Neste caso em concreto, a Nota de Ilicitude foi adotada em junho de 2020. Desde então, as empresas e pessoas em causa puderam apresentar a sua defesa, “o que foi devidamente considerado na decisão final”.

A acusação resultou de uma operação que teve lugar em 2017, que incluiu buscas e a apreensão de trocas de emails entre os intervenientes.

O valor das multas é determinado pelo volume de negócios das empresas sancionadas nos mercados afetados nos anos da prática. Não pode ultrapassar 10% do volume de negócios da empresa no ano anterior à decisão da sanção. As empresas podem agora recorrer da decisão.

Esta é a quinta investigação da AdC, de um total de dez em curso ao setor da distribuição, que resulta numa multa. A primeira, e maior de todas, foi imposta em dezembro de 2020, no valor de 304 milhões de euros, ao Modelo Continente, Pingo Doce, Auchan e Intermarché e ao fornecedor Sociedade Central de Cervejas.

Já em novembro do ano passado, a AdC aplicou ainda uma coima de 92,8 milhões de euros ao Continente, Pingo Doce, Intermaché e Auchan, e ainda à Superbock, à ITMP e a duas pessoas singulares pela participação “num esquema de concertação de preços de venda ao público”.

Ainda no mesmo mês, foi conhecida uma multa de 24,69 milhões de euros à Bimbo Donuts, Auchan, Modelo Continente e Pingo Doce.

Já em dezembro de 2021, foi revelada uma multa de 17,2 milhões de euros aos supermercados Auchan, E.Leclerc, Intermarché, Modelo Continente, Pingo Doce e à Sogrape.

No total, a AdC já condenou o setor da distribuição a multas no valor de 518,7 milhões de euros. 

Empresas vão contestar

As empresas visadas pela coima já reagiram à condenação, e preparam-se para enfrentar uma batalha legal. À Lusa, a Sumol+Compal afirma estar “convicta de que as suas práticas comerciais cumprem e sempre cumpriram a legislação em vigor”. A empresa “repudia totalmente a decisão da AdC, que é manifestamente injusta e infundada, e vai recorrer nos termos legais para o Tribunal da Concorrência”.

No mesmo sentido, a Auchan também refere, à Lusa, que “irá recorrer judicialmente da decisão adotada”, refutando “totalmente as práticas que lhe são imputadas pela Autoridade da Concorrência na Decisão Final no âmbito do processo contraordenacional”.

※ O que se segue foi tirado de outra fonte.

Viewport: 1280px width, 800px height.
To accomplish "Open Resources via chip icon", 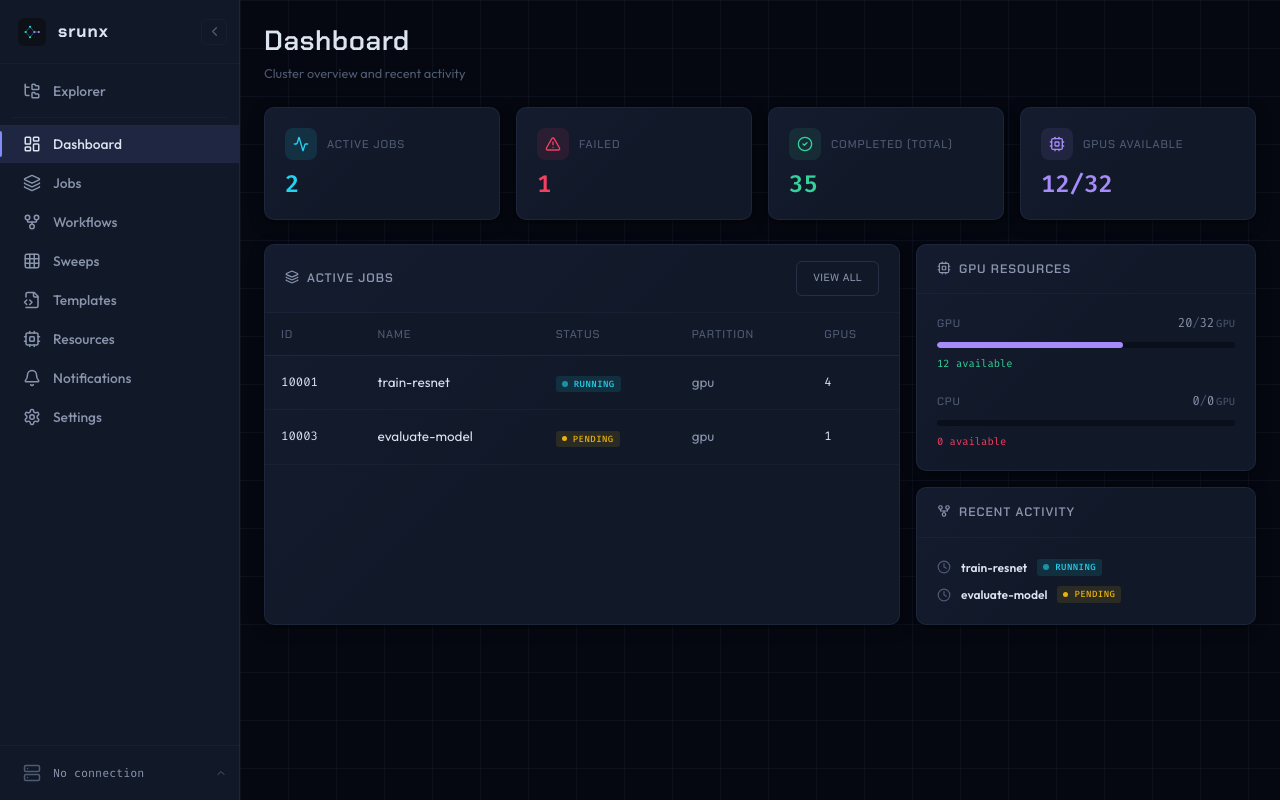I will click(32, 339).
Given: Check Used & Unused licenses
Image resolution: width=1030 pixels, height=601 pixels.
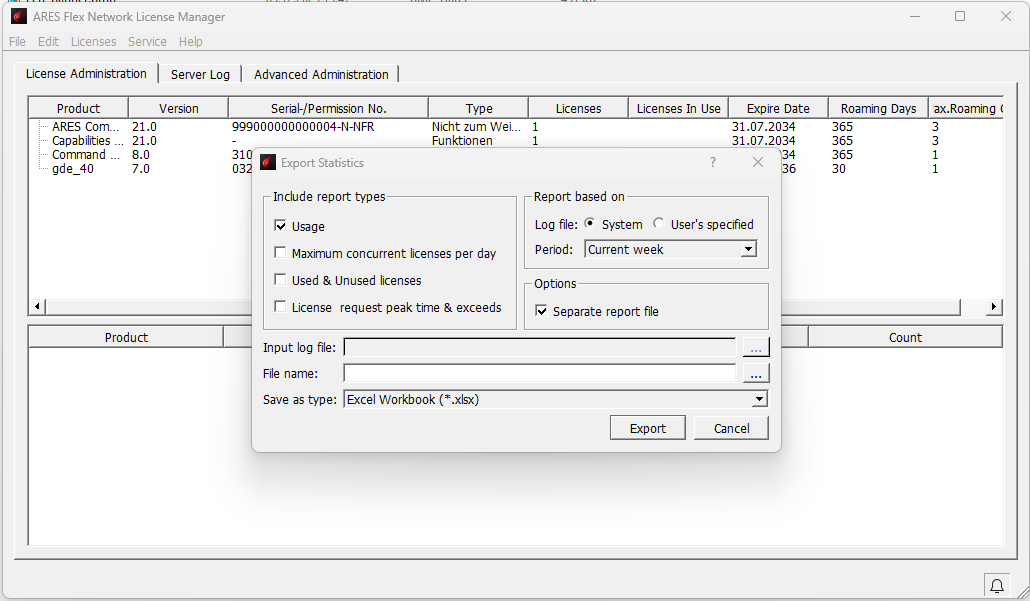Looking at the screenshot, I should (281, 280).
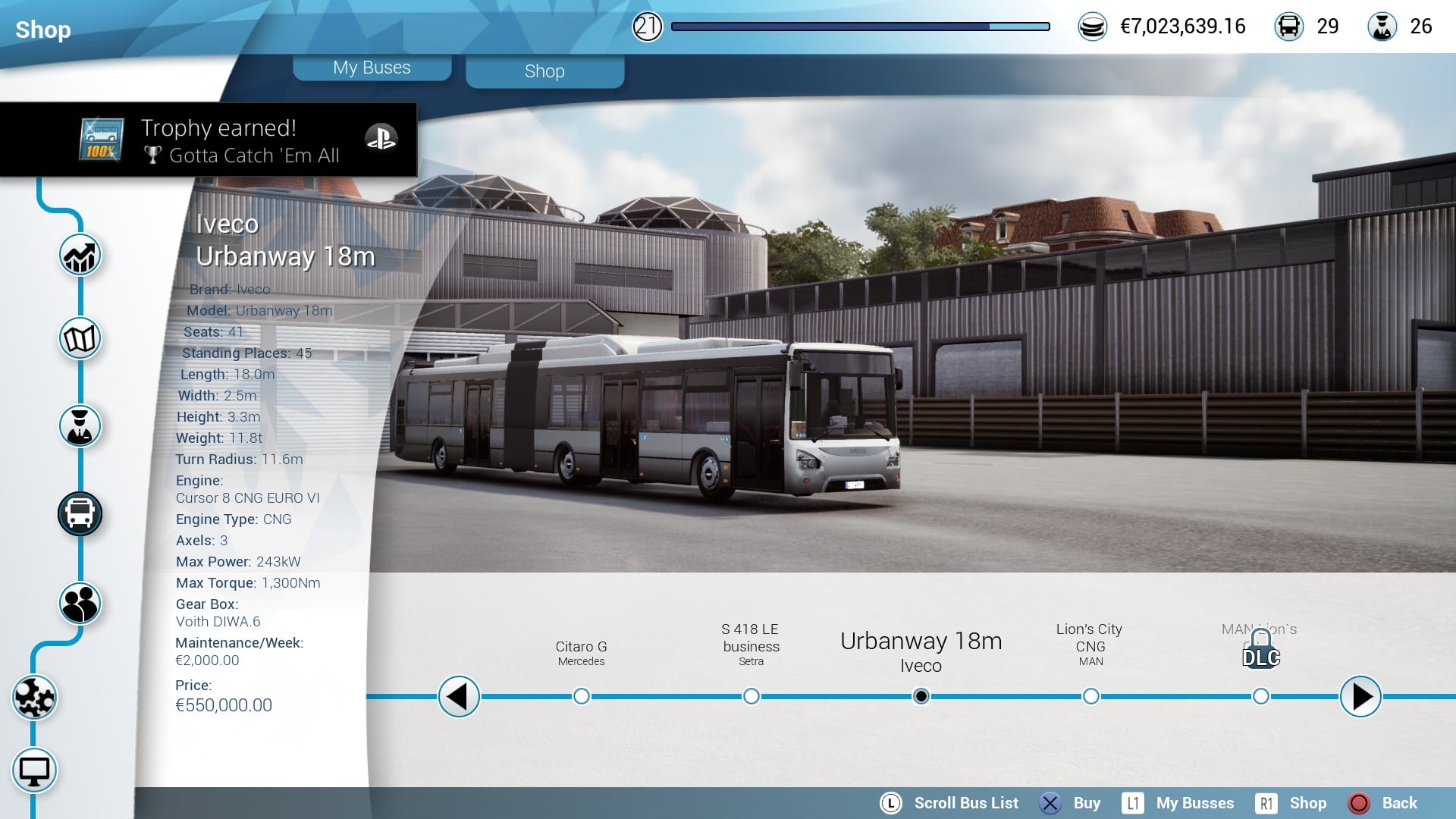This screenshot has height=819, width=1456.
Task: Switch to the Shop tab
Action: [544, 71]
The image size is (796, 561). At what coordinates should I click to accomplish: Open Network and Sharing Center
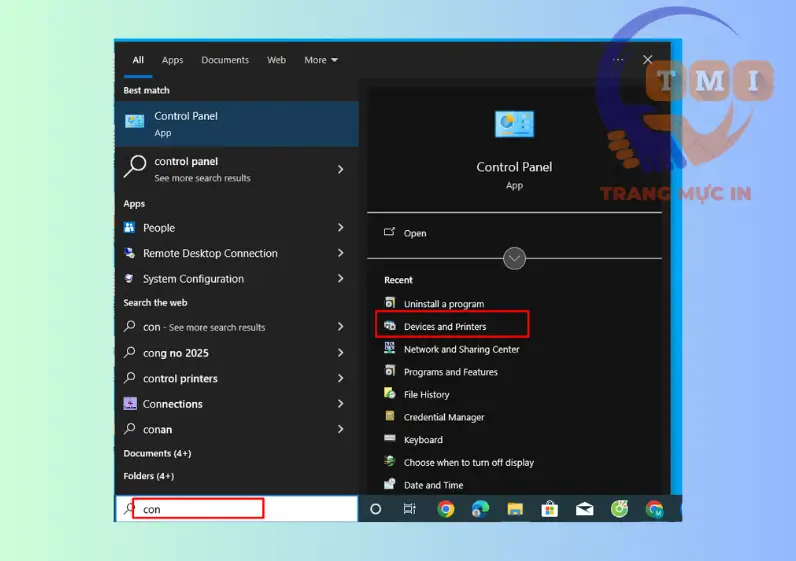(461, 350)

O Pingo Doce considera a multa “injusta e imerecida” e também vai recorrer. “O Pingo Doce confirma ter recebido da Autoridade da Concorrência mais uma decisão de aplicação de coima, no enquadramento das anteriores. Também esta decisão é injusta e imerecida e, por isso, à semelhança das anteriores, será impugnada nos tribunais a fim de ser reposta a verdade dos factos”, referiu fonte dos supermercados da Jerónimo Martins à Lusa.

Já a MC – Modelo Continente classifica a multa como “errada e infundada”, rejeitando “a acusação de envolvimento da sua participada em qualquer acordo ou concertação de preços em prejuízo dos consumidores, bem como a aplicação de qualquer coima, cujo valor é, aliás, inexplicável a todos os títulos”, respondeu à Lusa.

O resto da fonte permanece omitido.